I could have chosen a different comparison than a school exam. I could have said instead, the day before battle, or even, if you could picture it, the day before you are about to be born, but there is no adequate comparison to those who voluntarily choose to enter the 3100. Here there are but 10. One might like to call them warriors, or hero champions, but of themselves they do not cast such lofty definitions. They think of themselves simply as runners, without fanfare or any hint of self promotion.
Something has drawn them here to Queens and this the 15th time the race has been held. Something incalculable and undefinable and yet so real and certain within each, that they could not say no to it even if they tried. I look in their eyes and there is no fear, no worry, no complaint, no faint or clamoring wish to turn on their heels and head for home. They all look certain, even the 3 new ones who are running this Self Transcendence race or the first time.
[audio:http://perfectionjourney.org/wp-content/uploads/2011/06/Pradeep-Igor-Sarvagata.mp3|titles=Interview with Pradeep, Igor, Sarvagata]Pradeep tells me that the seed was planted 12 years ago when he came to NY for the first time. He was sharing a room with Namitaba one of the early champions of the race. He says, “he talked about it all the time.” In that moment he made a connection with the race that went deep. He applied many times he says, but it was only this year that he was fortunate in that a spot opened up just a short while ago.
Igor is from the Ukraine and he says that it was from reading fellow Ukranian Stutisheel’s books on running the race that helped inspire him. He has been to NY several times and run very well in the 6 and 10 day races and has prepared as well as anyone can for this most difficult event.

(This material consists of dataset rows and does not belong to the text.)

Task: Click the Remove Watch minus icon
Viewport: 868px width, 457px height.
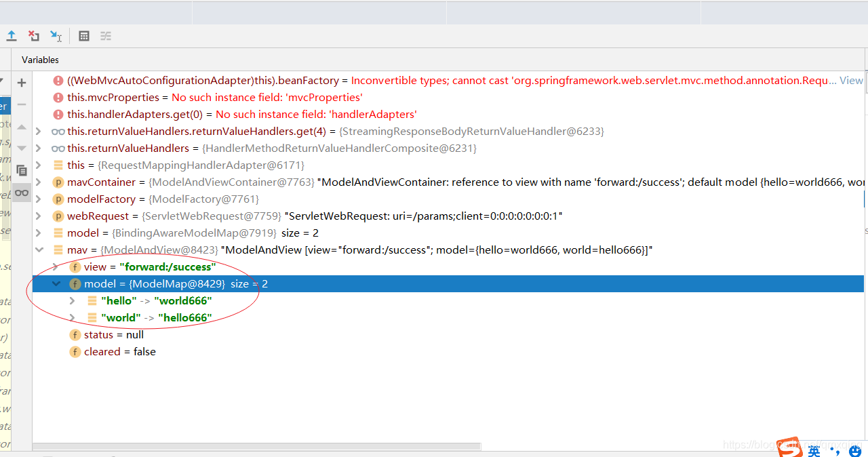Action: coord(22,104)
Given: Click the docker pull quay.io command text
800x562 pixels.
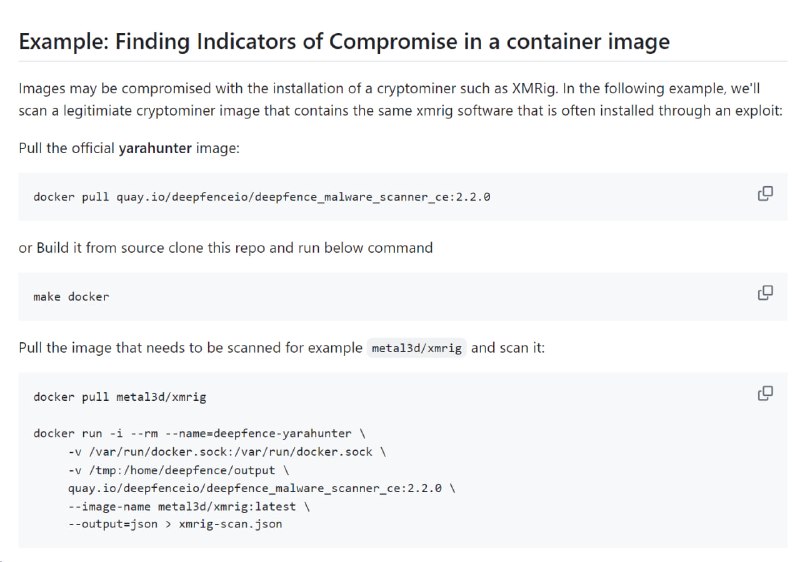Looking at the screenshot, I should [262, 197].
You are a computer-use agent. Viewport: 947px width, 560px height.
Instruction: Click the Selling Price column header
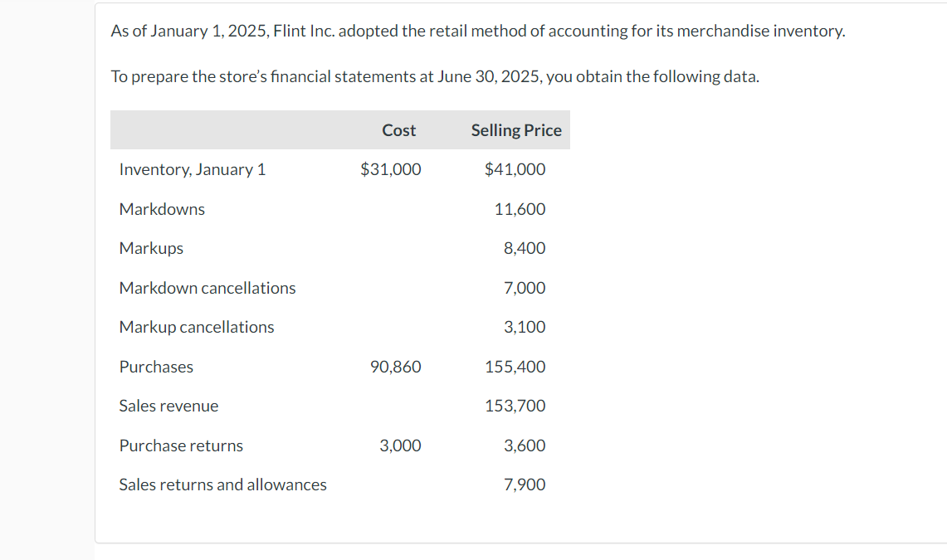click(x=516, y=130)
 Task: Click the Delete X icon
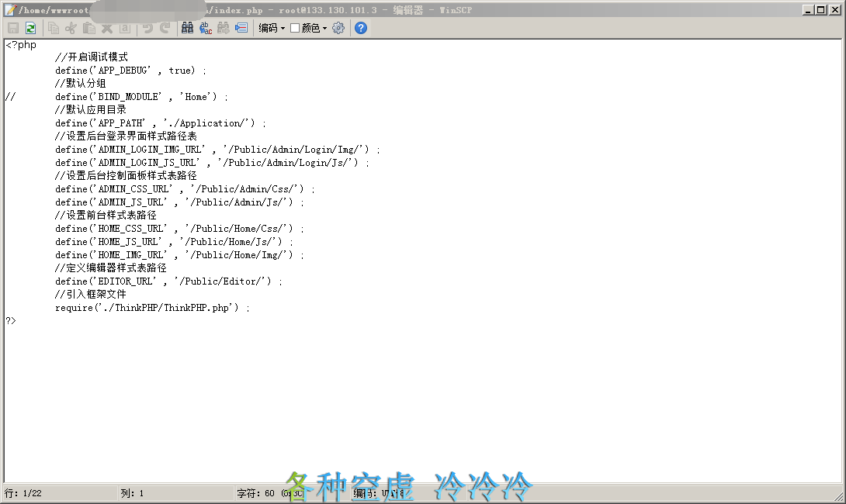point(107,28)
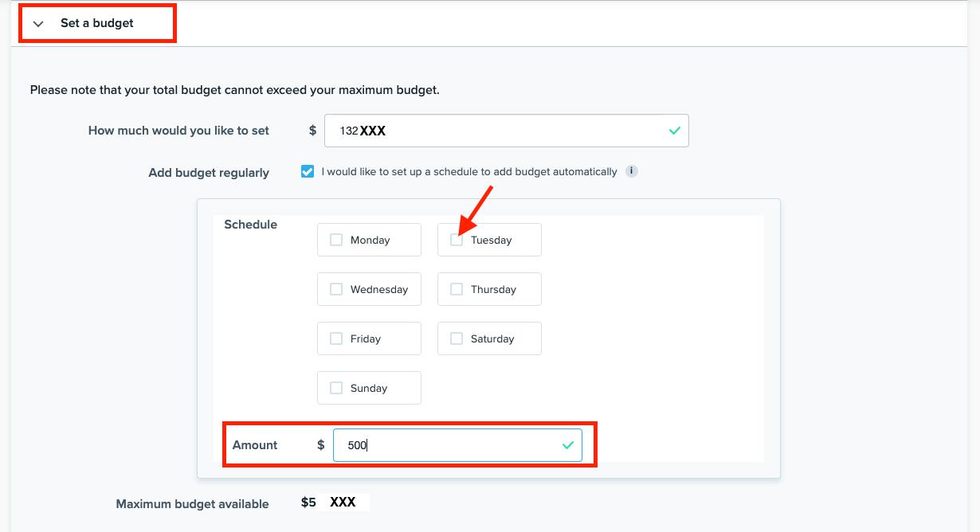This screenshot has width=980, height=532.
Task: Enable Sunday in the schedule
Action: pos(336,388)
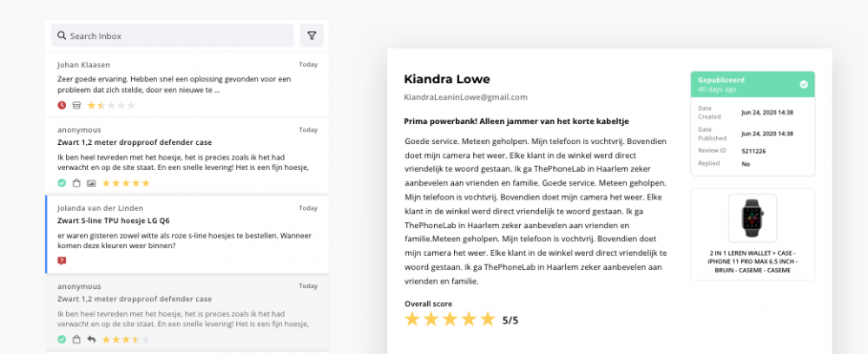Image resolution: width=868 pixels, height=354 pixels.
Task: Click the KiandraLeaninLowe@gmail.com email address
Action: pyautogui.click(x=465, y=97)
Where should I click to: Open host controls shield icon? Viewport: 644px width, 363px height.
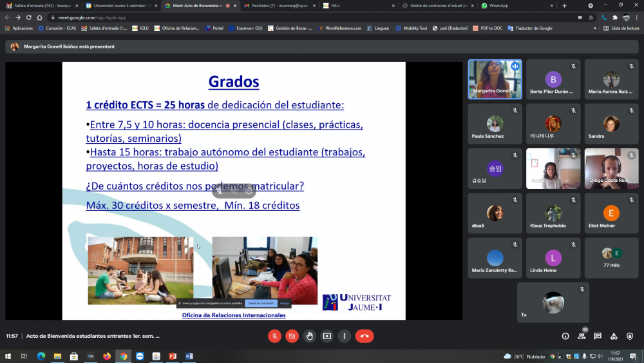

He modestly confesses that he never dreamt that he could match Stutisheel’s incredible record in the race but felt strongly that he needed to come and do his best here.
“The very first time I heard about it, I decided I was going to make it.” Sarvagata has had the opportunity to see the race from the sidelines last summer. It has been clear for some time that he has a deep and compelling call within to run here.
When all of them are asked how they feel, their reactions seem unanimous. “I am just so happy that I am here, just to start is a dream come true” says Pradeep.
“The closer I get to the start, the less fear I feel,” says Igor. He says that he already felt that the race had started for him the moment he sent his entry form to NY.
Sarvagata says, “I am trying not to think about it. There are plenty of things you can do, and there are plenty of things that you won’t do, because you won’t know that you have to do it.”
The sense of family is already starting to build amongst this small group. The new ones have taken the first tentative steps to be initiated into the rare and tiny group of 3100 mile runners. When these 3 step away from starting line tomorrow, they will be equal and one with the others who have run here before and who are running again. Though perhaps lacking in experience, the journey ahead for the new ones is exactly the same as what confronts the more experienced ones. Sarvagata describes this sense of family he is already experiencing. He says that in that in shorter races, like the 6 and 10 day race, there is always some element of competition, “but here I don’t feel any of it. We are all in one boat.”
God alone knows how many hours and miles each has prepared in order to be here. Advice, both good and otherwise, has flooded in their direction from the moment they committed themselves to coming here. Pradeep says that one useful bit of advice he received was to picture that every time he trained for the race, that he should imagine that he was already running it.
Sarvagata tells me that the best advice he received before the race came just after he had been notified that he was accepted into the race. He was inspired to pick up a book of Sri Chinmoy’s aphorisms and this is the one he read.
Do not think
That you cannot do it.
Just think that God
Is definitely going to do it
In you, for you.
Sri Chinmoy, Twenty-Seven Thousand Aspiration-Plants, Part 64, Agni Press, 1984.